CSU stemmt sich gegen volle Gleichstellung der Homo-Ehe

FDP drängt auf baldige Einigung in der Koalition

Die CSU stemmt sich gegen die vollständige Gleichstellung homosexueller Partnerschaften mit der Ehe: Über die jüngsten Vorgaben des Bundesverfassungsgerichts zum Adoptionsrecht hinaus solle es "keine anderen Weichenstellungen" geben, sagte CSU-Landesgruppenchefin Gerda Hasselfeldt. Nach Ansicht von Ex-Verfassungsgerichtspräsident Hans-Jürgen Papier ist die Benachteiligung der Homo-Ehe nicht mehr haltbar.

Es gebe unter den CSU-Abgeordneten in Berlin die "eindeutige Tendenz", über die vor einer Woche vom Bundesverfassungsgericht geforderte Zulassung der Sukzessivadoption nicht hinauszugehen, sagte Hasselfeldt in Berlin. Trotz eines anstehenden Urteils aus Karlsruhe zur steuerlichen Gleichbehandlung der Lebenspartnerschaften sehe die CSU-Landesgruppe "keinen Handlungsbedarf, jetzt im Vorgriff auf eine erwartete Entscheidung eine Änderung geltenen Rechts herbeizuführen". Die CSU sehe weiter einen Unterschied zwischen Ehe und Familie einerseits und eingetragenen Lebenspartnerschaften andererseits.

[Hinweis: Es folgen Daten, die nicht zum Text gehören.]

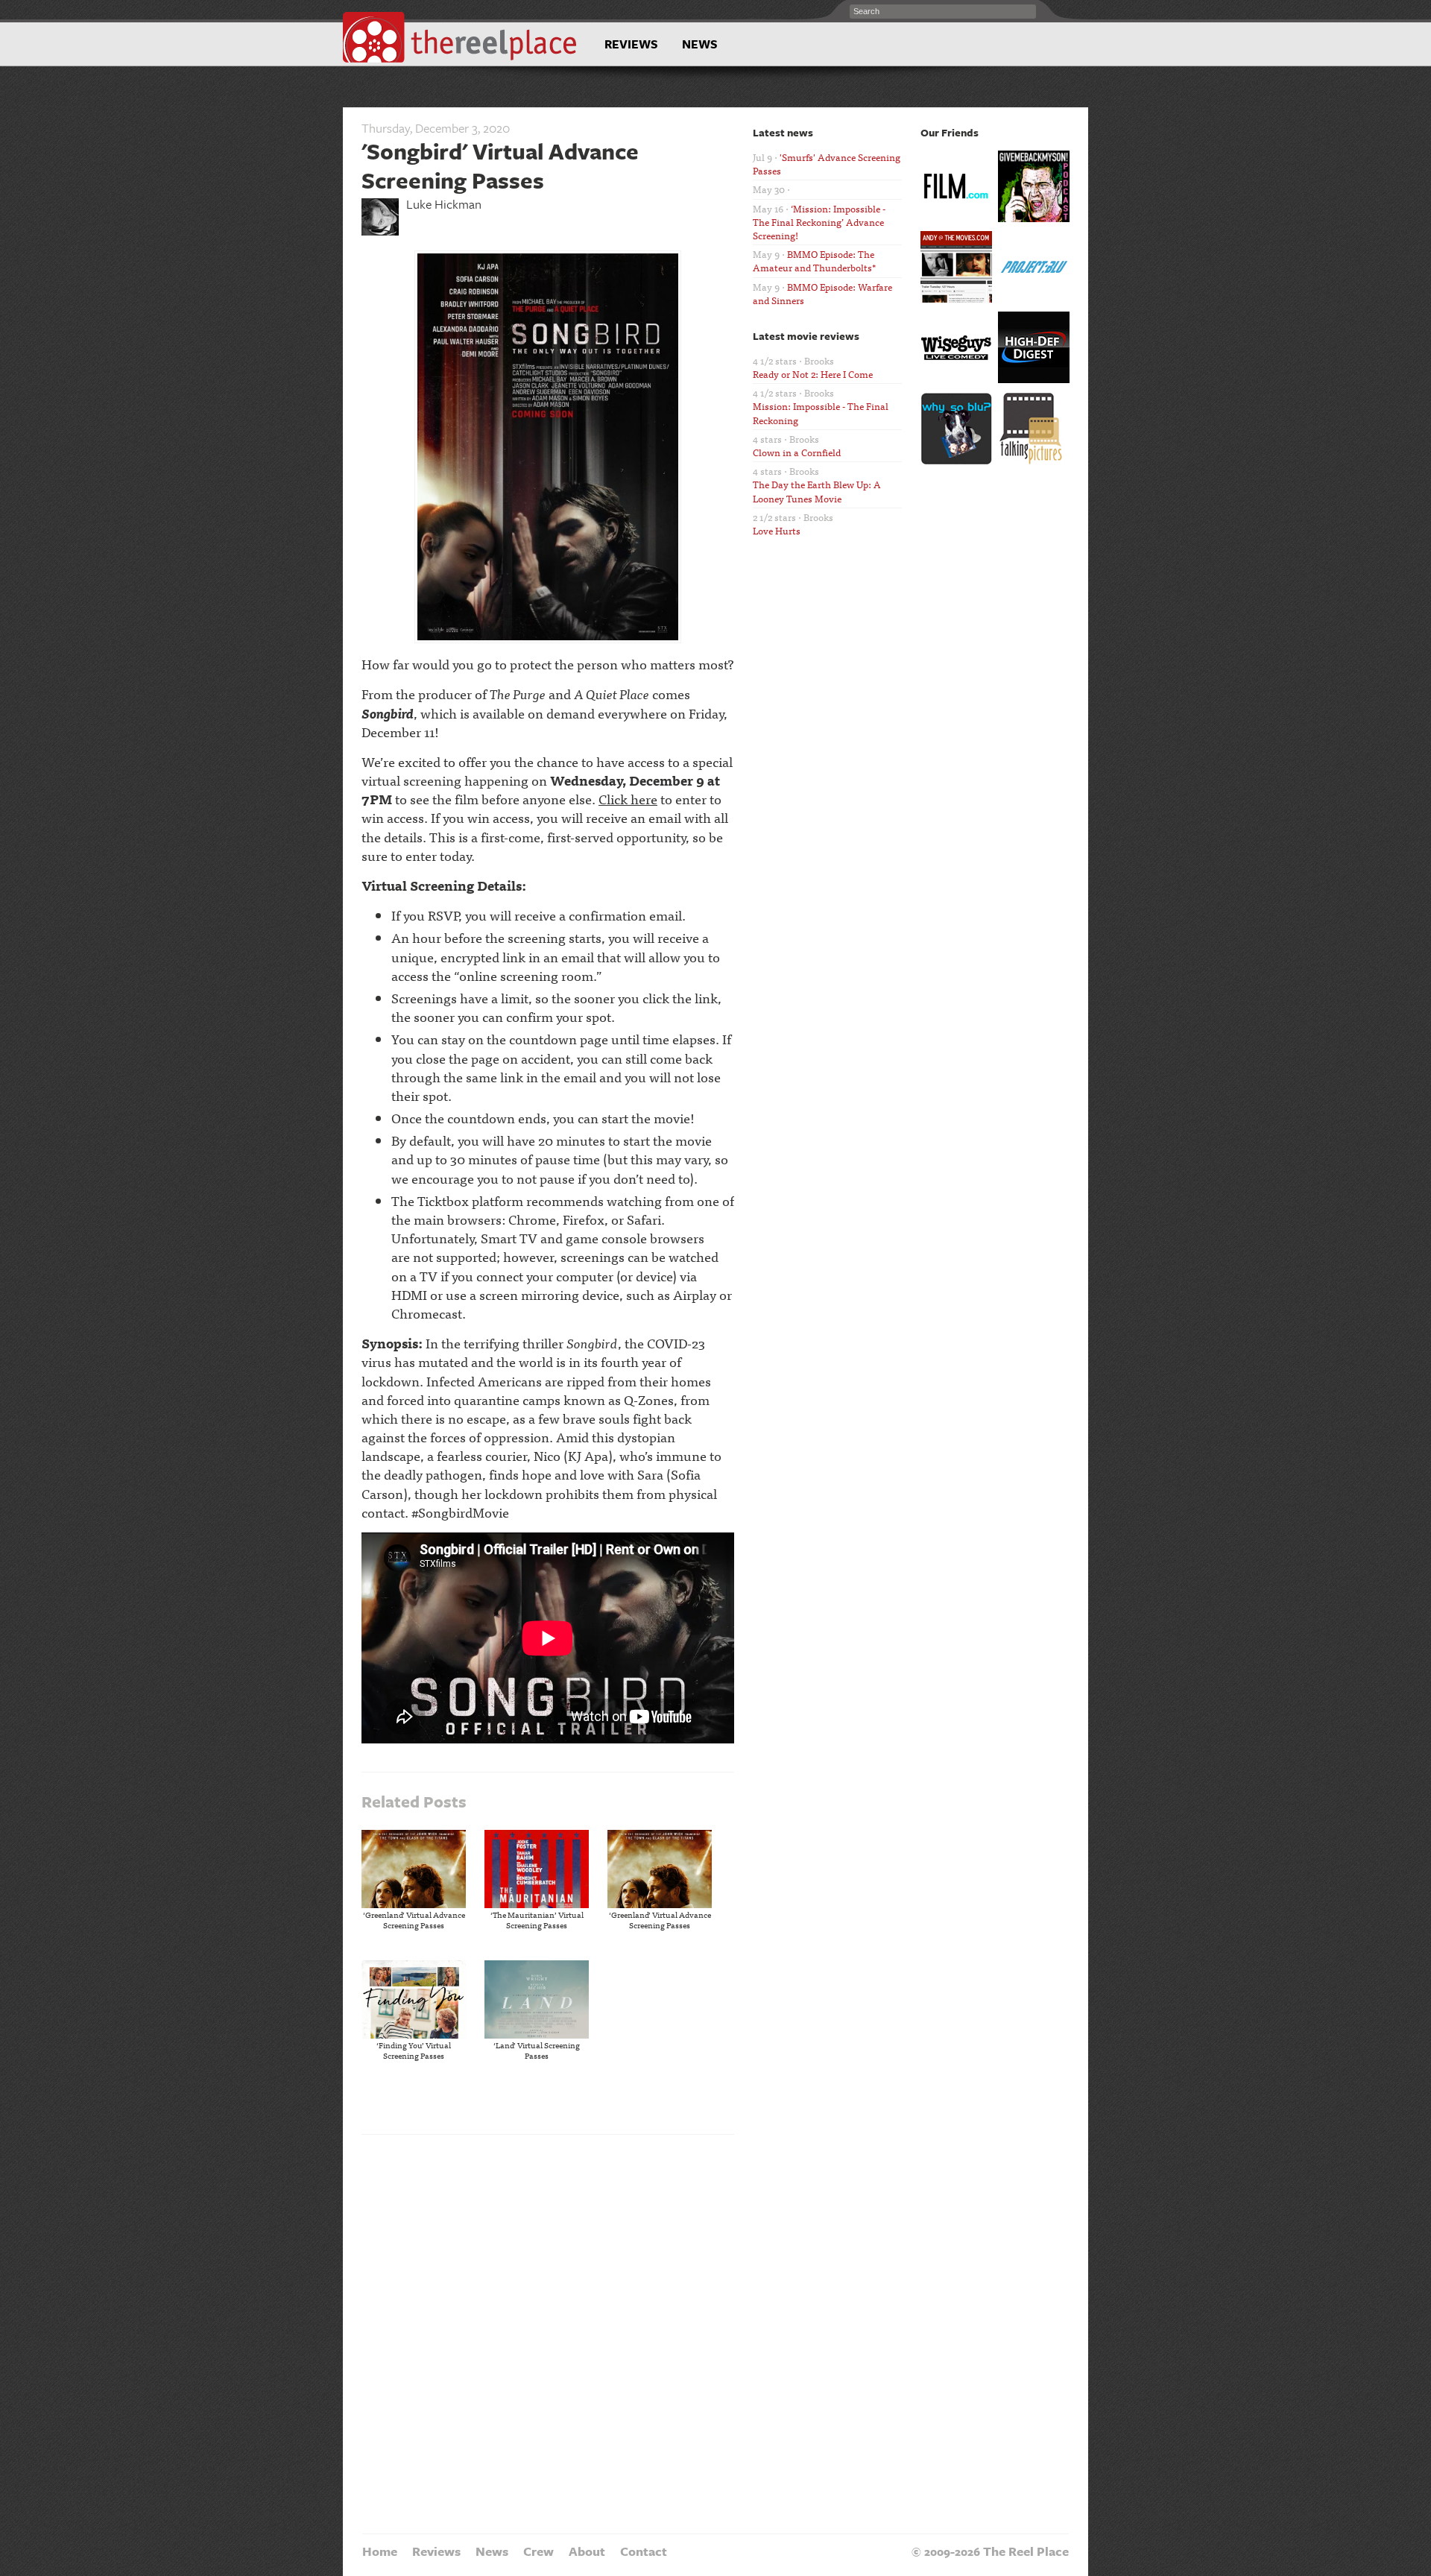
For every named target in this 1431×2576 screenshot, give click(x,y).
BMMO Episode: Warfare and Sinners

Nach Ansicht von Unions-Parlamentsgeschäftsführer Michael Grosse-Brömer (CDU) ist die Debatte über die Konsequenzen aus dem jüngsten Karlsruher Urteil dagegen "ergebnisoffen". Das Urteil selbst werde selbstverständlich umgesetzt. Darüber hinaus werde die Unionsfraktion prüfen und diskutieren, "ob weitere Schritte nötig sind oder nicht". Ein Ergebnis dieser Debatte solle es noch vor der Sommerpause geben. Wie groß die jeweiligen Lager in der eigenen Fraktion sind, konnte der Parlamentsgeschäftsführer nicht einschätzen.

Grosse-Brömer und Unionsfraktionschef Volker Kauder (CDU) hatten sich am Wochenende noch dahingehend geäußert, dass nach dem Karlsruher Urteil nun ein größerer Schritt zur Rechtsangleichung von Homo-Ehen anstehe. Die FDP drängte auf eine rasche Einigung mit der Union. "Uns ist wichtig, dass neben dem Adoptionsrecht gleiche Rechte und Pflichten für homosexuelle Paare gelten", sagte FDP-Fraktionschef Rainer Brüderle.

Papier sagte der "Bild"-Zeitung, die Sonderstellung der Ehe im Grundgesetz werde damit begründet, dass sie auf Dauer angelegt sei und auf der für den Partner übernommenen Verantwortung gründet. "Darin unterscheiden sich Ehe und eingetragene Partnerschaft nicht", sagte Papier der Zeitung.

Die SPD drückte unterdessen bei der steuerlichen Gleichstellung aufs Tempo. Die Opposition werde die neuen Mehrheiten im Bundesrat nutzen, um steuerliche Gleichstellung einzufordern, sagte SPD-Fraktionschef Frank-Walter Steinmeier. Auf der Sitzung der Länderkammer am kommenden Freitag werde ein entsprechender Gesetzentwurf beraten. Ein weitergehender Entschließungsantrag zu einer generellen Öffnung der Ehe für Schwule und Lesben wird auf der darauffolgenden Bundesratssitzung am 22. März auf der Tagesordnung stehen.

Das Bundesverfassungsgericht hatte am Dienstag vergangener Woche die Rechte homosexueller Paare zur Adoption von Kindern ausgeweitet. Demzufolge dürfen Schwule und Lesben, die in einer eingetragenen Partnerschaft leben, auch ein von ihrem Partner zuvor angenommenes Kind adoptieren. Ein weiteres Urteil zu eingetragenen Lebenspartnerschaften soll noch vor der Sommerpause kommen. Dabei geht es um die Klage zum Ehegattensplitting, das Eheleuten steuerliche Vorteile gewährt, Schwulen und Lesben in einer eingetragenen Partnerschaft aber nicht.